Retype the lines of data below without changing anything, and omit the pictures from your answer.

[Saved entries]
——————

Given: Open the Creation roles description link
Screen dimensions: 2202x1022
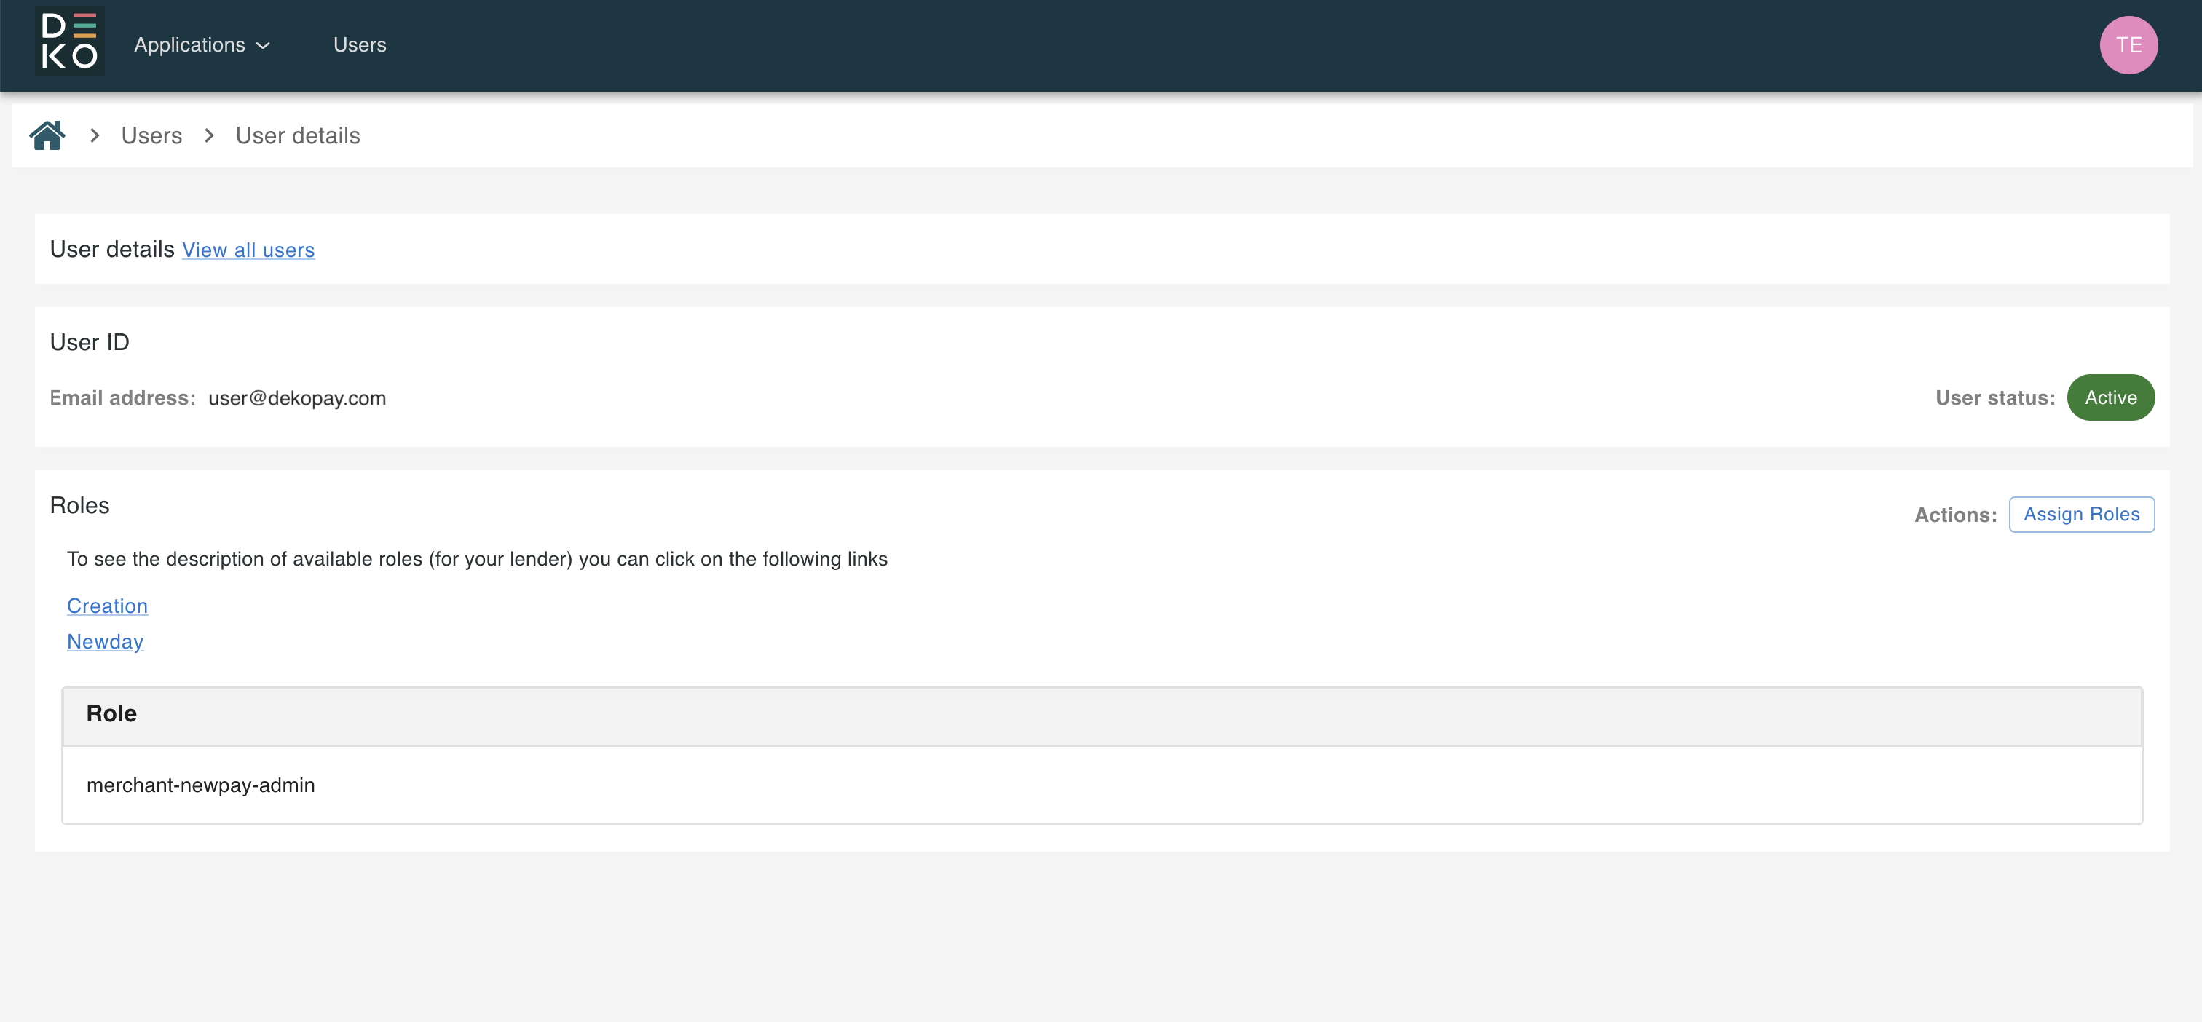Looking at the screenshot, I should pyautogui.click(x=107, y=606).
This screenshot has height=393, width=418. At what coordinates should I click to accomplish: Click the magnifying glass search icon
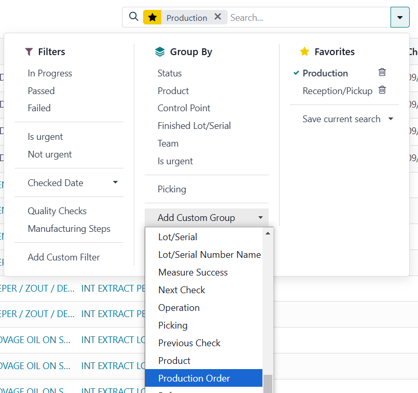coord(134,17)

——————

» **Solution for this exercise**:
Given: Open the Creation roles description link
Screen dimensions: 2202x1022
Looking at the screenshot, I should pyautogui.click(x=107, y=606).
This screenshot has height=393, width=418. At what coordinates should I click to accomplish: Click the magnifying glass search icon
coord(134,17)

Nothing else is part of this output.